Here is how you can fix it:
Make sure that the web.xml that you have in src/main/webapp/WEB-INF/ folder has the following context setting:
<context-param>
<param-name>spring.profile.active</param-name>
<param-value>${profileName}</param-value>
</context-param>
And then make sure that the maven-war-plugin has filtering turned on for the web.xml:
<plugin>
<artifactId>maven-war-plugin</artifactId>
<version>2.3</version>
<configuration>
<filteringDeploymentDescriptors>true</filteringDeploymentDescriptors>
</configuration>
</plugin>
And then lastly in your profiles:
<profiles>
<profile>
<id>dev</id>
<properties>
<profileName>dev</profileName>
</properties>
</profile>
<profile>
<id>prod</id>
<properties>
<profileName>prod</profileName>
</properties>
</profile>
</profiles>
You could also add a default value in the normal properties section:
<properties>
<project.build.sourceEncoding>UTF-8</project.build.sourceEncoding>
<profileName>dev</profileName>
</properties>
So if you run without the -P option the dev spring profile will be used.
When running mvn package the web.xml will have the correct value for the spring.profile.active.
Thanks to maba (whose answer I shall accept), I started thinking about this in a different way.

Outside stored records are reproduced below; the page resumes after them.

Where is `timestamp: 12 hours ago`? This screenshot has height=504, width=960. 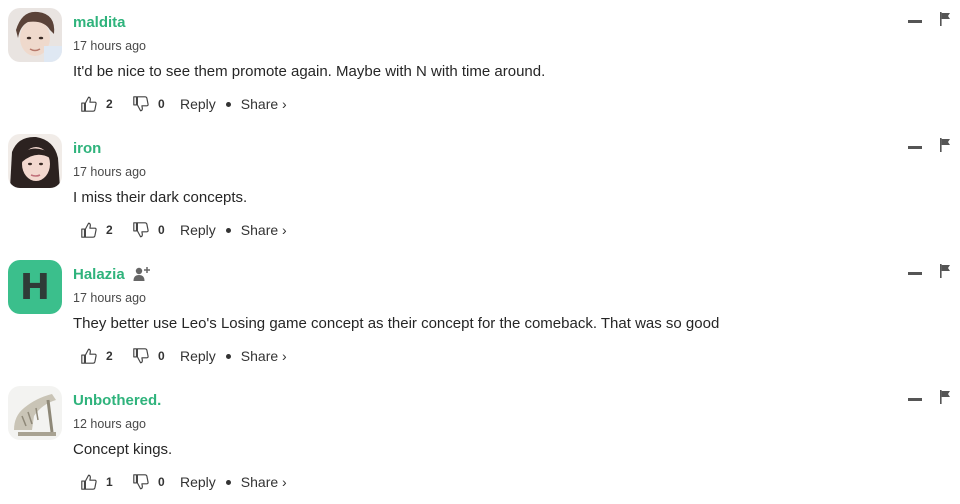
timestamp: 12 hours ago is located at coordinates (110, 424).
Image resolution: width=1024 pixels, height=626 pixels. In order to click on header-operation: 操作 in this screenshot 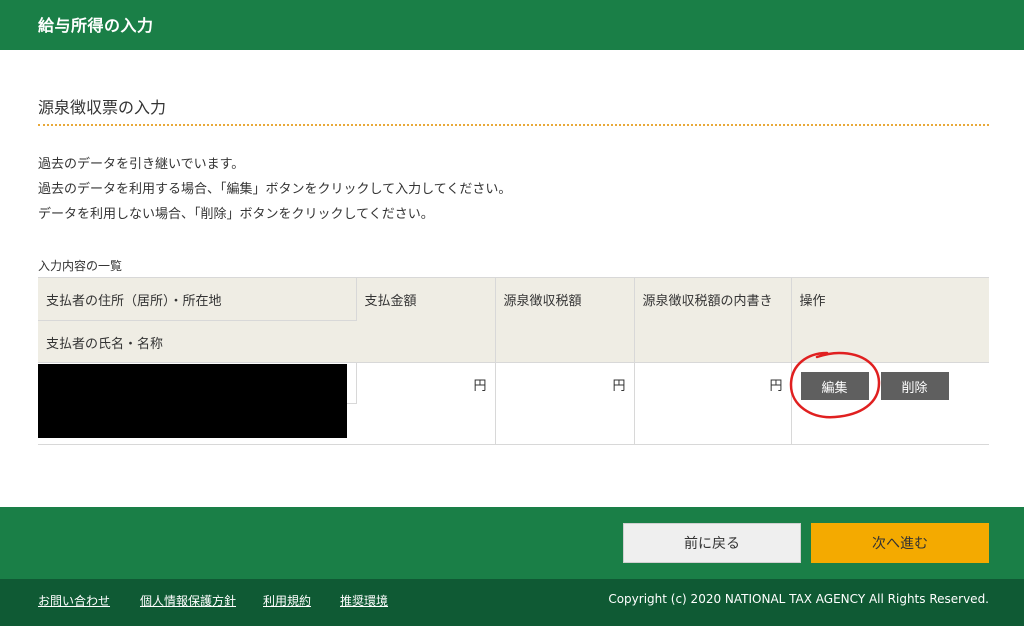, I will do `click(890, 320)`.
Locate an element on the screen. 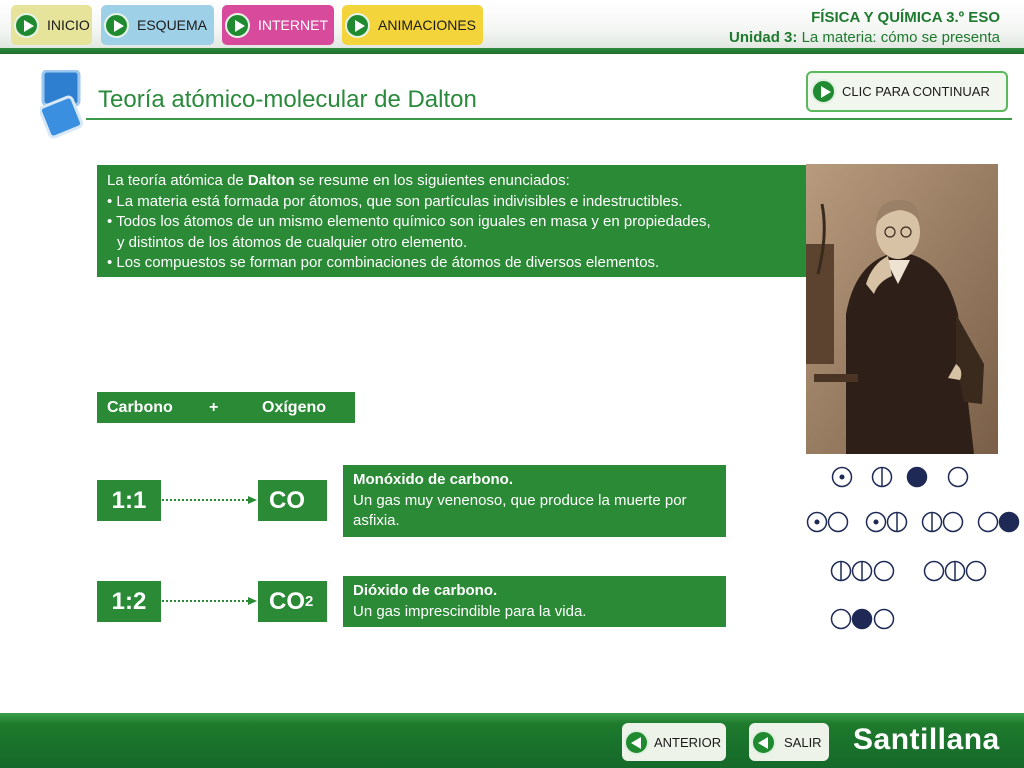  formula-co2-text: CO is located at coordinates (287, 601).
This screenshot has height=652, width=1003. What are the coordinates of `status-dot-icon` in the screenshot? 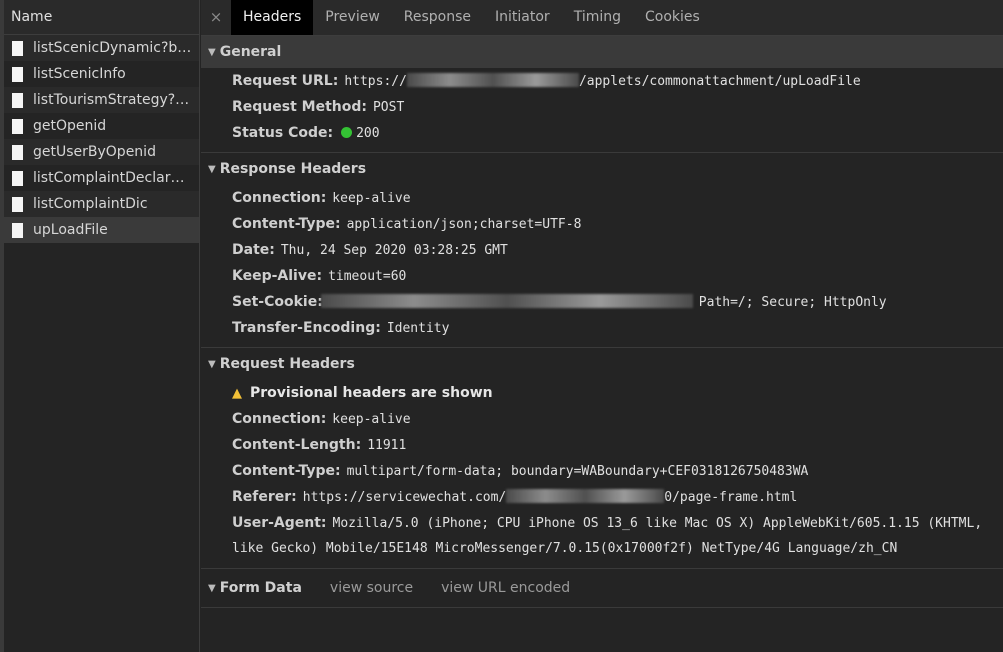 It's located at (347, 132).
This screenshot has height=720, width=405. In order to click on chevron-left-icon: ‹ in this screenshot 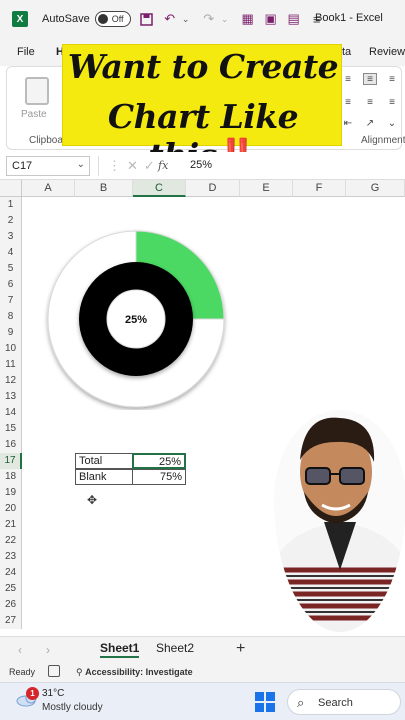, I will do `click(20, 650)`.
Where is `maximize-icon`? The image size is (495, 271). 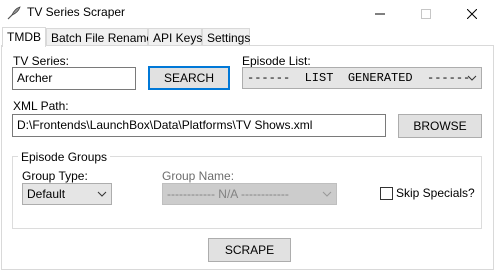
maximize-icon is located at coordinates (426, 14).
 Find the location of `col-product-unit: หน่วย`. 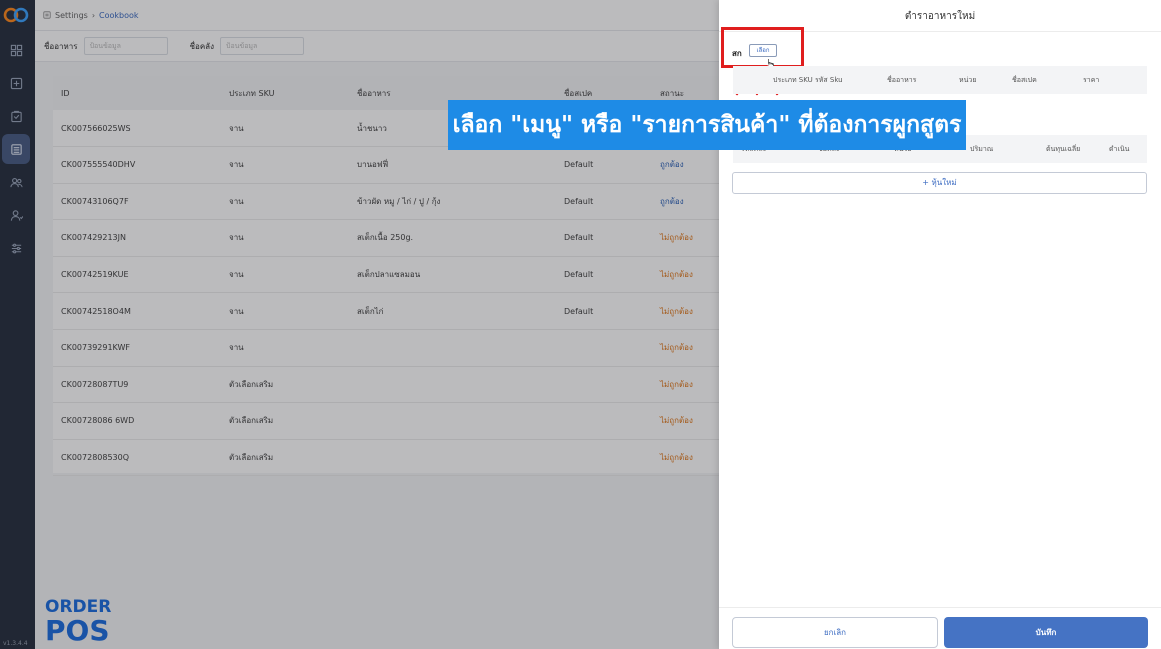

col-product-unit: หน่วย is located at coordinates (968, 80).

I've modified the parent bean "say" because it needs to be lazily initialized because when it is initially encountered the nested bean contexts do not yet exist. So the new version adds a new bean and changes the "say" definition such that it now looks like:
<bean class="test.InitProfile" p:profiles="dev"/>
<bean id="say" class="test.Say" lazy-init="true" p:hello-ref="hello"/>
The new InitProfile bean is an InitializingBean responsible for setting up the active profiles.
It contains:
package test;
import org.springframework.beans.BeansException;
import org.springframework.beans.factory.InitializingBean;
import org.springframework.context.ApplicationContext;
import org.springframework.context.ApplicationContextAware;
import org.springframework.context.ConfigurableApplicationContext;
import org.springframework.util.StringUtils;
public class InitProfile implements InitializingBean, ApplicationContextAware {
private ConfigurableApplicationContext ctx;
private String[] profiles;
public void setApplicationContext(ApplicationContext ac) throws BeansException {
ctx = (ConfigurableApplicationContext) ac;
}
public void setProfiles(String inprofiles) {
if (inprofiles.contains(",")) {
profiles = StringUtils.split(inprofiles, ",");
} else {
profiles = new String[]{inprofiles};
}
}
public void afterPropertiesSet() throws Exception {
String[] activeProfiles = ctx.getEnvironment().getActiveProfiles();
if (profiles != null && activeProfiles.length == 0) {
ctx.getEnvironment().setActiveProfiles(profiles);
ctx.refresh();
}
}
}
Using this approach has the added advantage of being able to set the active spring profile using a classpath properties file (this can differ depending on my active Maven profile). I also like this approach because I can use it for both web application and command line applications.